If that happens to Shalla and I, well... well, that's what I make plans for. That's why I hate plans going poof.

Last night I was reading my copy of The Escapist, specifically this Andrew Mueller essay where he recreated the famed Orient Express train route from London to Istanbul. Of course, there are no direct routes now, and so he and a photographer made the trip with multiple transfers, through which you can make multiple observations - about restaurant cars and sunflowers and immigration. And fellow travelers, too.

...and Cathy, a Chinese literature graduate from Hong Kong, on the last hitch of a rail epic from her hometown via Beijing and the trans-Mongolian to Moscow. Her friends all told her she was crazy, she says, but she likes trains.

The Philippines is an archipelago. To get to the next country means taking a plane and no other way - well, unless you live in Zamboanga or whereabouts, where I assume you can ride a boat to Kota Kinabalu or whereabouts.
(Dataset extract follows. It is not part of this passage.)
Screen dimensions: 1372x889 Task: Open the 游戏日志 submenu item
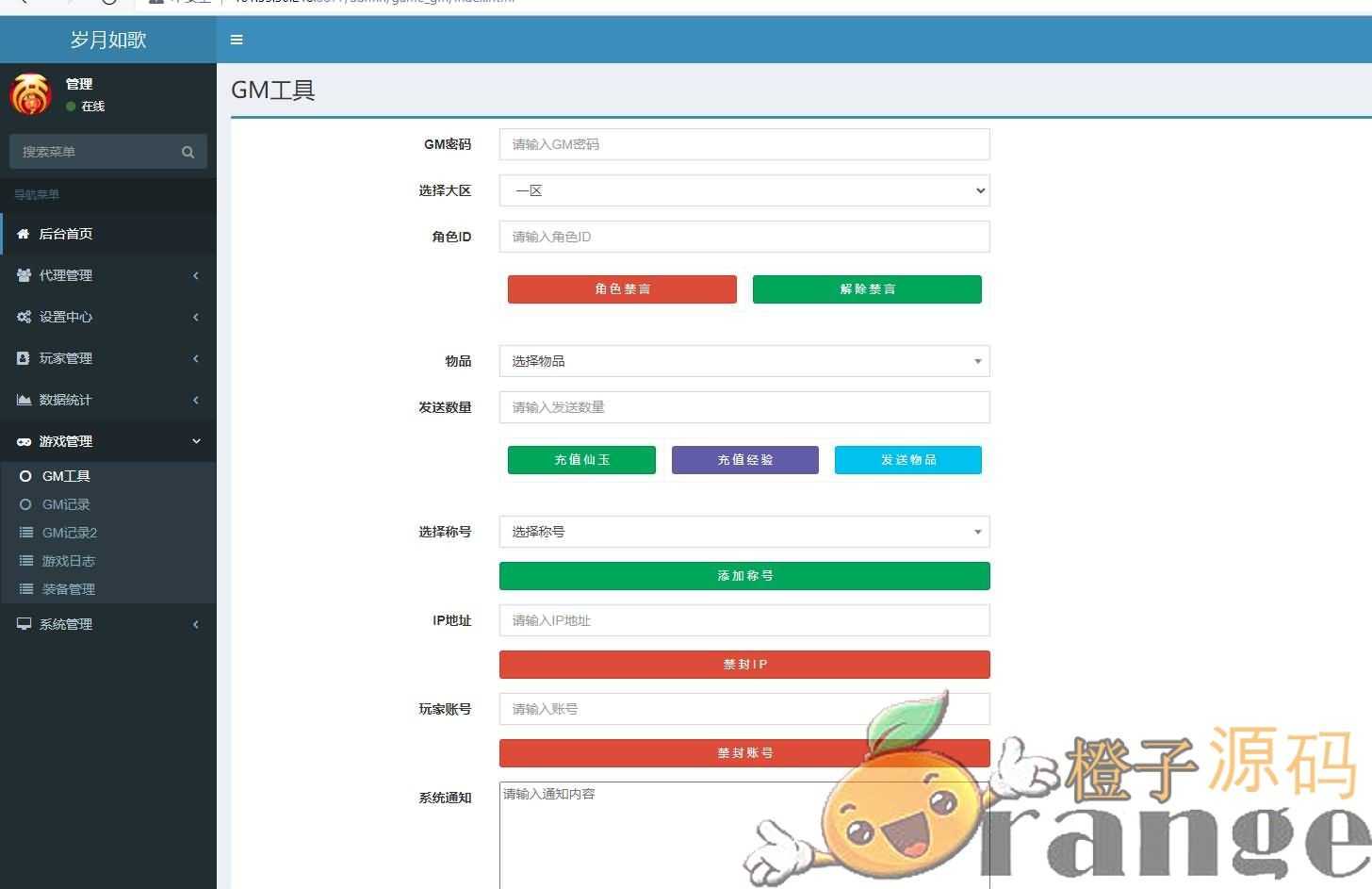click(68, 561)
Still, for most of us, there's no other way but through the sky, which means going out of the country should be planned to the hilt, because for some reason we've seen airplanes as something grand and perhaps even luxurious, and something you should experience at least twice in your life. (You know, round trip.) We could not just get on a train with our passport and go somewhere outside our borders. Heck, we can't even get the trains within our borders right. They're dilapidated and out of date, and in one case woefully crowded. We can only dream that the entire Philippines is connected by train. You might have seen that graphic going around on Facebook, that graphic that's been repurposed lately as proof that Duterte is great, because he plans to build a rail link connecting Puerto Princesa to the Tubbataha Reefs - to the middle of the sea.
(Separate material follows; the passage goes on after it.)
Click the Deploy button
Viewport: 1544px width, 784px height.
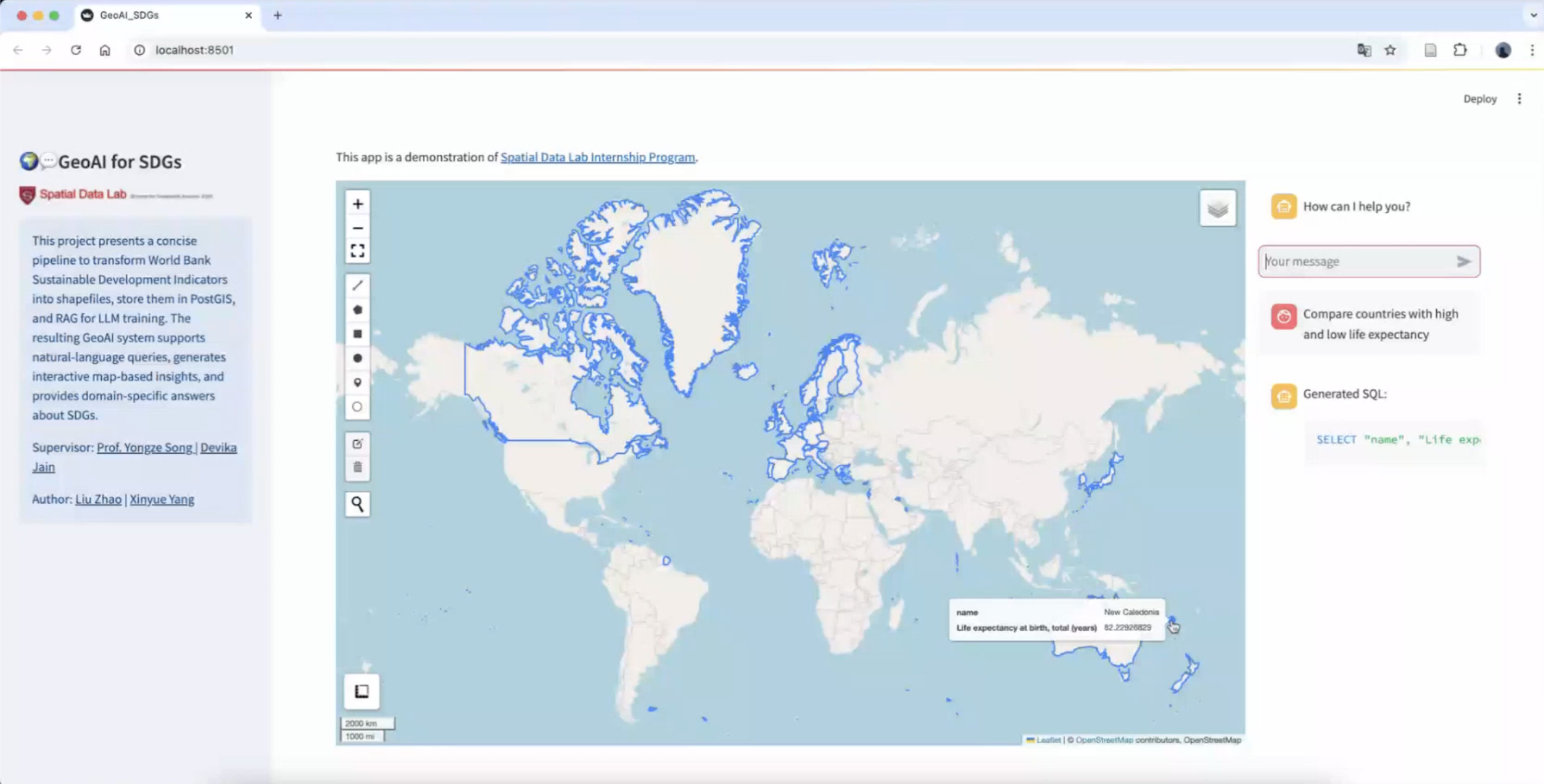tap(1479, 99)
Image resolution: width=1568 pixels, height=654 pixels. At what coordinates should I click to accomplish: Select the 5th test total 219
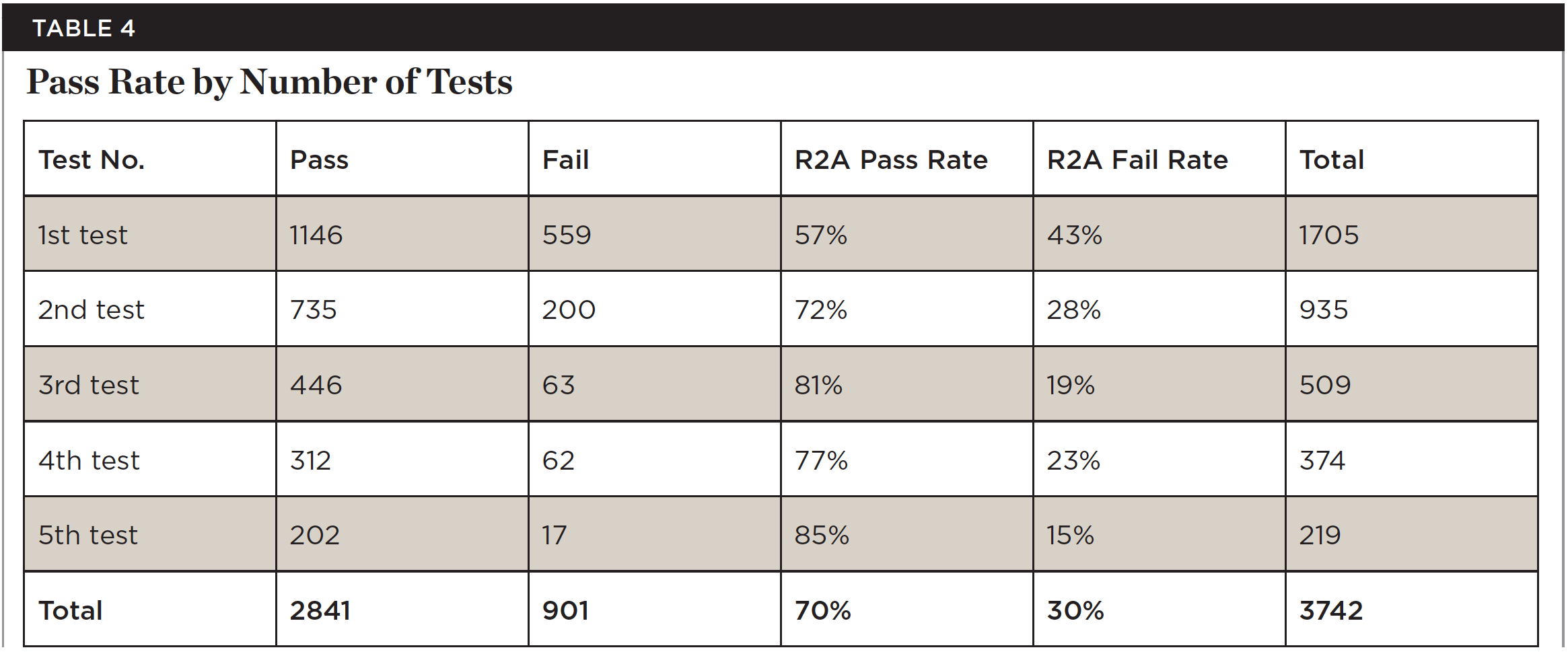point(1320,536)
I've only been on that sort of train once. It's did not cross borders, but it's in a different country. From Kuala Lumpur, the best way to get to the Batu Caves is via train; the very end of one line stops right in front of the tourist attraction. Going up the steps (and dealing with the monkeys) is tiring, but there's a slight thrill in knowing you're on the right platform, and waiting for your train to arrive. It's not a speedy train, which means you see most of what's around you clearly, even if there isn't much to see apart from the Petronas Towers fading into view, telling you that you are far away now.
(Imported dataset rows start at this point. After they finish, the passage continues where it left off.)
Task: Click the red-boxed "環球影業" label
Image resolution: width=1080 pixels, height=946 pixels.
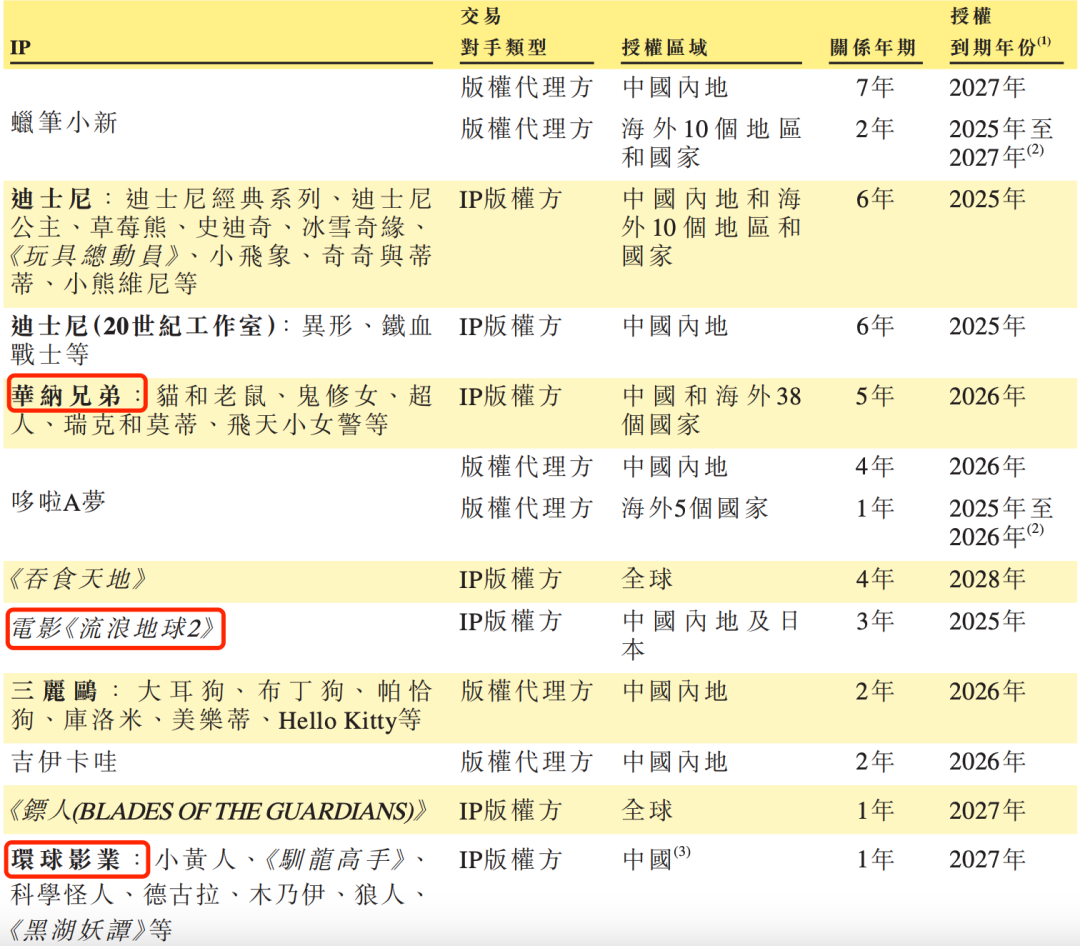Action: tap(78, 859)
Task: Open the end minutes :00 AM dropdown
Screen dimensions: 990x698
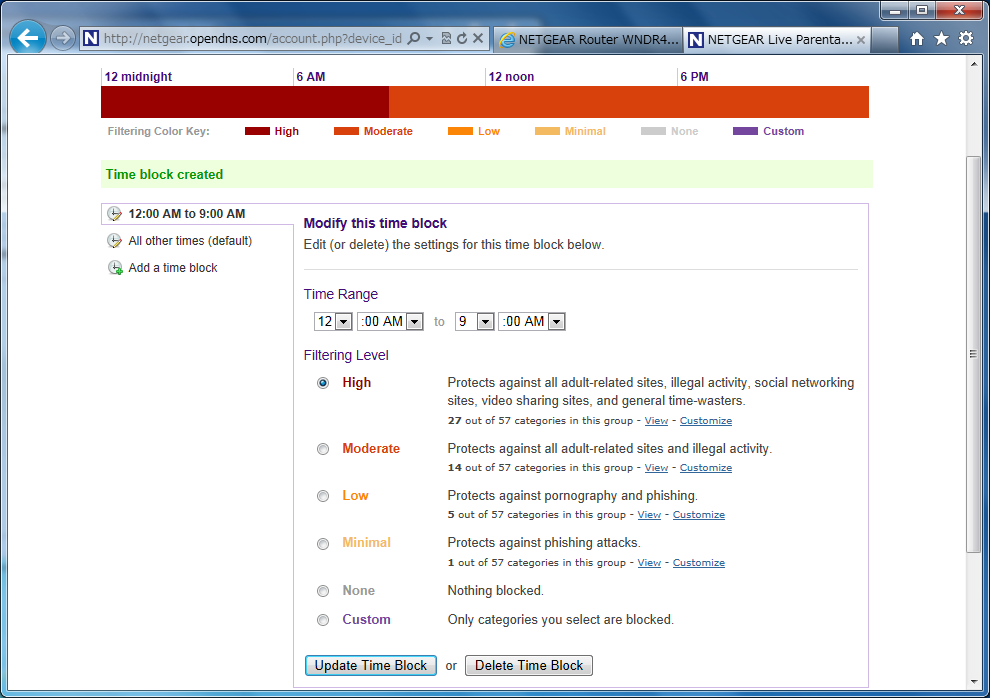Action: (x=532, y=322)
One time Shalla and I had to take that train from Chinatown to KL Sentral. Clarissa, one of her online friends, toured us around and introduced us to this hidden place with really good char siu. The train won't arrive until twenty minutes, and I badly needed to poop, so I left them at the platform and I walked a good 500 meters to another platform just to get to a toilet. This being Kuala Lumpur, it's one of those toilets where I had to squat. I guess that's the closest I've been to winging it abroad. And Shalla found herself quarantined. No wonder she knows she can do anything.

And so do many others, because flying is cheap now. You may not always get a PHP 2,500 ticket to Perth, but you can get on Cebu Pacific and fly to wherever your piso fare can get you - and poof goes your travelling virginity. You've left your country. You just have to go back later, and enjoy everything in between, and take lots of photos and get lots of useless souvenirs and show everything off for weeks on end. But then, they're terrible with international flights. On my third time to Hong Kong, their plane arrived at the very minute it was supposed to leave, according to my ticket. It felt like a red eye flight, and I could never sleep on a plane, so it was bad.

For this trip we took Cathay Pacific, like I have been doing for the work trips. We got cheap tickets, arguably comparable to Cebu Pacific, but with more luggage and better leg room and a personal screen (but who needs those now?) and the ability to check in your luggage before you get to the airport. Hong Kong, you see, has this Airport Express train - oh, right, it's a train. It's a fast train. It gets you to the city center in half an hour, and you just have to saunter to the station. And there's a free shuttle that can drop you right at your hotel lobby, if you're lucky. It's really convenient for a city breaker like me. But circumstances aren't ideal, and we are now paying the price.